Customizing the name of the session cookie of WebFlux would help but is currently not supported by properties. I suggest to extend WebFluxProperties.Cookie by a property name which should be used by WebFluxAutoConfiguration.
I tried out a work around creating a custom WebSessionManager bean with is working fine but I think it would help if this functionality, which seems easy to implement, would work out of the box. I could help creating a pull request if this enhancement is approved.
Comment From: philwebb
You should be able to create a CookieWebSessionIdResolver bean with and use addCookieInitializer if you want to customize the cookie.
It does seem to me that we're quite light on properties in WebFluxProperties.Cookie, especially compared to the servlet equivelent. Looking at ResponseCookieBuilder there certainly seems to be a lot more that we could surface.

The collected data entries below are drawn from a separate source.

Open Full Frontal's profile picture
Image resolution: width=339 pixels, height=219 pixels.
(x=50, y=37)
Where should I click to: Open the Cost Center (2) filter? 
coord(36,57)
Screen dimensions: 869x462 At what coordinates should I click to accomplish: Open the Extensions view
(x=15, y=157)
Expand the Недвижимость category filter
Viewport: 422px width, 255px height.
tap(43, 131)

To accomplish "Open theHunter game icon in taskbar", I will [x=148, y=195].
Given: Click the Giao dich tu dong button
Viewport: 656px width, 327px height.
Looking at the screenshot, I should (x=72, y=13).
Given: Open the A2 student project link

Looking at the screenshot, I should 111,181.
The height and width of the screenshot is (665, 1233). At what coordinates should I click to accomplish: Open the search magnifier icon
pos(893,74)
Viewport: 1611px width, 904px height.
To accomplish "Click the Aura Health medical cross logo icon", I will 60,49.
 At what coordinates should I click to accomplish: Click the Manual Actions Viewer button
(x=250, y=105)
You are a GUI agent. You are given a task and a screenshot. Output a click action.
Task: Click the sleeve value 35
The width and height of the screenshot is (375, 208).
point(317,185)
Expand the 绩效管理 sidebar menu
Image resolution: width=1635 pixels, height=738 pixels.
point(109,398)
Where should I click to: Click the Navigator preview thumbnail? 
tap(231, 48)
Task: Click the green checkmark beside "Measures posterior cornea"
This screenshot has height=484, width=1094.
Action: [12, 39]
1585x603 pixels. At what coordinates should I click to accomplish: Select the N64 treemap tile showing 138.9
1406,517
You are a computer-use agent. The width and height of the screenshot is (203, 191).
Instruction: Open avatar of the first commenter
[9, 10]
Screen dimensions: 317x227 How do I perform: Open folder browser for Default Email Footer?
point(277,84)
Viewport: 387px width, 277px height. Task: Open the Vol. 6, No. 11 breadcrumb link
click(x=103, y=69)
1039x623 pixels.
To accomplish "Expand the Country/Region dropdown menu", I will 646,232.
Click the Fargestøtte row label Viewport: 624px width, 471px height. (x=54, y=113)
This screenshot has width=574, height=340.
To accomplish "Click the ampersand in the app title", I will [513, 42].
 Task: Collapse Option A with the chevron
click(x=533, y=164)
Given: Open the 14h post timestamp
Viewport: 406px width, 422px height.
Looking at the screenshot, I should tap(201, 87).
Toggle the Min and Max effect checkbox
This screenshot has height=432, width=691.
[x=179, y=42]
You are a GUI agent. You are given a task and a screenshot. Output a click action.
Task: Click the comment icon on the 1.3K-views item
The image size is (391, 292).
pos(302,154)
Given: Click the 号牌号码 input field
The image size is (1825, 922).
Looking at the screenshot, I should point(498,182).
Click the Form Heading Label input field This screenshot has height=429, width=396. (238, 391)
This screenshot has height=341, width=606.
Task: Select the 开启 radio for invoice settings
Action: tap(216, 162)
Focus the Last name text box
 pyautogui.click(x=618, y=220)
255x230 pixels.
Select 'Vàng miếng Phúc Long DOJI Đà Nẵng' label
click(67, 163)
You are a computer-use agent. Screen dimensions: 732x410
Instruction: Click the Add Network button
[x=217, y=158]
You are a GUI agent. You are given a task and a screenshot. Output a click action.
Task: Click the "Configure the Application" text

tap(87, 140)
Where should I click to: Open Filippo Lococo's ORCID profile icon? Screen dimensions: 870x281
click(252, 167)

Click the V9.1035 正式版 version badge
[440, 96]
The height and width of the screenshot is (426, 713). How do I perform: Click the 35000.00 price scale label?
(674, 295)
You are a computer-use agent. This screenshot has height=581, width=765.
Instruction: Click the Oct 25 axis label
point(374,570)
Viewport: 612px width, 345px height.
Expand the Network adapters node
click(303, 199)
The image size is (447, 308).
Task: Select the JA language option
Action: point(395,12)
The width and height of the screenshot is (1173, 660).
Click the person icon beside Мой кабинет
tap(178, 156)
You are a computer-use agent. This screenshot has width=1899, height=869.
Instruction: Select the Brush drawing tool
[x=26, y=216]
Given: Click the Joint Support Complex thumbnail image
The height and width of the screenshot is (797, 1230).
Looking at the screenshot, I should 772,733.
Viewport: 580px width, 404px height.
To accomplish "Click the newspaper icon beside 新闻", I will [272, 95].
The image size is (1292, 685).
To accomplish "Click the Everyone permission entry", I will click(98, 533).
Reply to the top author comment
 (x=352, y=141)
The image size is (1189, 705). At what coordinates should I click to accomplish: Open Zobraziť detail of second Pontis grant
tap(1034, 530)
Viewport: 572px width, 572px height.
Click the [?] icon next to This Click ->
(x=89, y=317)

Flagging for team attention in case anyone remembers a reason why we didn't do that by default. I'd personally be in favor of adding some more properties.
Comment From: philwebb
@aburmeis A pull-request would be most welcome as it would give us something concrete to discuss, but I wouldn't spend too long on it until we've had a chance to discuss it on a team call (which will sometime after Spring One).
Comment From: snicoll
We already have a PR related to this, see https://github.com/spring-projects/spring-boot/pull/26714
Comment From: aburmeis
@snicoll cool, missed that - so now we have an issue for the changes ;-)
Comment From: philwebb
Let's use #26714 to track this one. Thanks for the reminder @snicoll.